Между кровью, пролитой ритуально и пролитой преступно, уже нет разницы. Текст Гераклита станет еще рельефнее, если сопоставить его с аналогичными текстами пророков Ветхого завета допленного периода. Амос, Исайя, Михей в крайне резких выражениях разоблачают неэффективность жертвоприношений и любых обрядов. Вполне эксплицитно они связывают с этим религиозным разложением ухудшение человеческих отношений. Износ жертвенной системы всегда предстает как падение во взаимное насилие; прежде члены одной группы, вместе приносившие в жертву посторонних, щадили друг друга; теперь они друг друга приносят в жертву. Очень похожие вещи есть у Эмпедокла в «Очищениях»:
9
Цит. по: Фрагменты ранних греческих философов. Ч. 1 / Издание подготовил А. В. Лебедев. М., 1989. С. 240. (Примеч. пер.)
[Пер. А. Лебедева]
Представляется, что разъяснить некоторые аспекты трагедии может понятие жертвенною кризиса. В большой мере именно религия снабжает трагедию языком; преступник считает себя не столько вершителем справедливости, сколько жрецом. Трагический кризис всегда рассматривают с точки зрения возникающего порядка вещей и никогда — с точки зрения того порядка, который рушится. Причина этого пробела очевидна. Современным теориям так и не удалось приписать жертвоприношению какую-нибудь реальную функцию; они не могли заметить рушение того порядка вещей, природу которого не понимают. Но, чтобы разъяснились религиозные проблемы трагической эпохи, недостаточно просто убедиться, что такой порядок существовал. В отличие от еврейских пророков, рисовавших целостные картины и при этом в откровенно исторической перспективе, греческие трагики обращаются к своему жертвенному кризису лишь посредством легендарных фигур, облик которых закреплен традицией.
Во всех этих чудовищах, жаждущих человеческой крови, в разнообразных эпидемиях и морах, в войнах гражданских и внешних, составляющих довольно-таки туманный фон, на котором разворачивается трагическое действие, мы, разумеется, угадываем отзвуки современности, но точных указаний не получаем.
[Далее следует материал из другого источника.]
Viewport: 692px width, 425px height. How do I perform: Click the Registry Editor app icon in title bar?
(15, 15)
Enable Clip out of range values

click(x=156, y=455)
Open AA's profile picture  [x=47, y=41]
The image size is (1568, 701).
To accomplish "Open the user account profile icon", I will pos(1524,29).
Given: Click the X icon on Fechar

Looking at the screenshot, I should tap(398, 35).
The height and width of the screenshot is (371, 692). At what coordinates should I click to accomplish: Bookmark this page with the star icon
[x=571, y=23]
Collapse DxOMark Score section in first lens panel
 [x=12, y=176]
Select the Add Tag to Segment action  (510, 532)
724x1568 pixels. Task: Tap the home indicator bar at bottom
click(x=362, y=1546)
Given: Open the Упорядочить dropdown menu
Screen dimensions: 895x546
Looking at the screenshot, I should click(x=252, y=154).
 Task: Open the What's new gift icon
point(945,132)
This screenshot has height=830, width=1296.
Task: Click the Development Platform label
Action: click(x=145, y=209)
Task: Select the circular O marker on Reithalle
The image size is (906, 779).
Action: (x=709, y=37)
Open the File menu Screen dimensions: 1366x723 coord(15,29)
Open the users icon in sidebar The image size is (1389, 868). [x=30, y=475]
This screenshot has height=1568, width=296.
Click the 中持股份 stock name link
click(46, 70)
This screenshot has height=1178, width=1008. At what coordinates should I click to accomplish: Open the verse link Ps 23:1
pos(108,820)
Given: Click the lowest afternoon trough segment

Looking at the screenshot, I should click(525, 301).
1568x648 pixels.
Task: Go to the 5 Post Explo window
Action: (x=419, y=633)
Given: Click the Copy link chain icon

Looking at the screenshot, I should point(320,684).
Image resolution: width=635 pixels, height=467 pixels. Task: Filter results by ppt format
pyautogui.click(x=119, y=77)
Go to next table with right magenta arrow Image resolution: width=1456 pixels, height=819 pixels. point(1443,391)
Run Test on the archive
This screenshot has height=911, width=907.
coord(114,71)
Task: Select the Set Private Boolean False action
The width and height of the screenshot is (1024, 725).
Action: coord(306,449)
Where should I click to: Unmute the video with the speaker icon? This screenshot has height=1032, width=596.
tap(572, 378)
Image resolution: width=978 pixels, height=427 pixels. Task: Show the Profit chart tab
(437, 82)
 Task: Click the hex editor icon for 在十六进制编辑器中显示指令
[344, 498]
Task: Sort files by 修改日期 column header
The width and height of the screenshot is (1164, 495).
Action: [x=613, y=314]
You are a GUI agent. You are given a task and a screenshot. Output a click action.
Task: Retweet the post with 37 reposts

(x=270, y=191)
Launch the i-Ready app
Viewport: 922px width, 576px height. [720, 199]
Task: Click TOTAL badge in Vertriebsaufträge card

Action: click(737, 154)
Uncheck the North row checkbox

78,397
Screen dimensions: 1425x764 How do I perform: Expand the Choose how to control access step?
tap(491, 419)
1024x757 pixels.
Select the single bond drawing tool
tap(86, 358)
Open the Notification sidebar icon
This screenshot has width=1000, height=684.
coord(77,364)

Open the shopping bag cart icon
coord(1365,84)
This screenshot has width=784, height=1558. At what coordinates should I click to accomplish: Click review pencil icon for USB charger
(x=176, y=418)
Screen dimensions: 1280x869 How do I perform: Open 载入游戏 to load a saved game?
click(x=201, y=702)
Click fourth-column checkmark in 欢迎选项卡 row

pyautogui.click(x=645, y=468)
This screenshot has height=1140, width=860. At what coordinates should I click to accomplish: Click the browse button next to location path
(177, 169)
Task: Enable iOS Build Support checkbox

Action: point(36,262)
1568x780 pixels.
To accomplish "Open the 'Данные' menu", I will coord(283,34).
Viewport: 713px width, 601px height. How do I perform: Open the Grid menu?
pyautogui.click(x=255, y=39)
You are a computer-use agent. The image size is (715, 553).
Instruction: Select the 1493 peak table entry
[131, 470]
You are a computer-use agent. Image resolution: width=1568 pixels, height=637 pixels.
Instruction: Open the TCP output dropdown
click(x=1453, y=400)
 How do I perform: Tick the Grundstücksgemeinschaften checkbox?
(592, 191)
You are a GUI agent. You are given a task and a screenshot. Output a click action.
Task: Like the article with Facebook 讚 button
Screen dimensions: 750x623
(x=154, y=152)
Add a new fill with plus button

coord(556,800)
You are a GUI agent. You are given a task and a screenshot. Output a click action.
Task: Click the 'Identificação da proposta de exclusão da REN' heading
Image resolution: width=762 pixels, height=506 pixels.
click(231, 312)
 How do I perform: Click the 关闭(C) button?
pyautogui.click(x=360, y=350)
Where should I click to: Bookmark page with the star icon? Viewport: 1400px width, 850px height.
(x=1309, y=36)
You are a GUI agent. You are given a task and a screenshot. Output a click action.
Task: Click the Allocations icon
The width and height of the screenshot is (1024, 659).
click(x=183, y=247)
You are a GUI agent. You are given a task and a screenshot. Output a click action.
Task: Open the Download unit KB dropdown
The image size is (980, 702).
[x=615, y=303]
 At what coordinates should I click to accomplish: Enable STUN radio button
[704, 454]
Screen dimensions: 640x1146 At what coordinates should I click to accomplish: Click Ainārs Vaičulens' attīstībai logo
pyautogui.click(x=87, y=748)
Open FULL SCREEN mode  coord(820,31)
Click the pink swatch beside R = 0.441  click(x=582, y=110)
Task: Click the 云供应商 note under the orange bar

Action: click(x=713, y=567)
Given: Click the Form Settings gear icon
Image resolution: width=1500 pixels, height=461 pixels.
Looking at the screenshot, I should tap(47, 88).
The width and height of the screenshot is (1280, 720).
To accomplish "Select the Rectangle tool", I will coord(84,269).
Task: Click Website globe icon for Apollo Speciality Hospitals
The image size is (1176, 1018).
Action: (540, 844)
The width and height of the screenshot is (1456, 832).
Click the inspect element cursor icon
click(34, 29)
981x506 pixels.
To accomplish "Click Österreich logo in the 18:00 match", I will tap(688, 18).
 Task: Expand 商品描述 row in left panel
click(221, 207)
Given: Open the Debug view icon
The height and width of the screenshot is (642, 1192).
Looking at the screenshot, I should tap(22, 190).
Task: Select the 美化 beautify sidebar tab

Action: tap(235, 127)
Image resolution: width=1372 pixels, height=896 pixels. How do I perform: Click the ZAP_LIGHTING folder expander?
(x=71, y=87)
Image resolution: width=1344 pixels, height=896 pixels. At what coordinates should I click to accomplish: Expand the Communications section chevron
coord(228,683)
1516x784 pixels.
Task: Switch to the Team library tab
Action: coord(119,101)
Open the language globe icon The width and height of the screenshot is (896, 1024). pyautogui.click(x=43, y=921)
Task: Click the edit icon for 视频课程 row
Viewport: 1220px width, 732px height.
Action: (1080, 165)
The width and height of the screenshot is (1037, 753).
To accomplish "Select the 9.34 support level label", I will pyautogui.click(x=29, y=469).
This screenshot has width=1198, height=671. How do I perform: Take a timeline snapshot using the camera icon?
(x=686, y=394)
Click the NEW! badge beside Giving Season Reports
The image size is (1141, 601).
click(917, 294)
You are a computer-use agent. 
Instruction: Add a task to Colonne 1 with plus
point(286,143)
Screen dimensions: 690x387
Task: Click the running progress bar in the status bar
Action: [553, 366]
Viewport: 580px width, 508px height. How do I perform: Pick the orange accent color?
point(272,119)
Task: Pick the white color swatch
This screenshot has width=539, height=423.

Например, всякий раз, когда у Еврипида рушится царский дворец — в «Геракле», «Ифигении в Тавриде», «Вакханках», — создается отчетливое впечатление, что, по замыслу поэта, драма протагонистов — лишь вершина айсберга; на самом деле на карту поставлена судьба всей общины. В тот момент, когда в «Геракле» герой убивает свою семью, хор восклицает:
Но смотрите, смотрите, буря колеблет дом, рушится крыша.Эти прямые указания обозначают, но не помогают решить проблему.
Если трагический кризис нужно описывать прежде всего как кризис жертвенный, то, значит, в трагедии все должно этот жертвенный кризис отражать. Если нельзя обнаружить его непосредственно — в репликах, которые бы обозначали его эксплицитно, — то имеет смысл искать его косвенным путем, обращаясь к самой трагической субстанции, взятой в ее главных чертах.
Если бы пришлось дать определение трагического искусства в одной фразе, то можно было бы назвать всего одну черту: оппозиция симметричных элементов. В трагедии нет ни одного аспекта интриги, формы, языка, где бы эта симметрия не играла центральную роль. И даже появление третьего персонажа на сцене, вопреки общепринятому мнению, не составляет решающего сдвига; и после него, как и прежде, главным остается трагический агон, то есть столкновение всего двух протагонистов, — ускоряющийся обмен одинаковыми обвинениями и оскорблениями, настоящий словесный поединок, который публика, судя по всему, ценила и оценивала примерно так, как публика классического французского театра ценит стансы Сида или рассказ Терамена.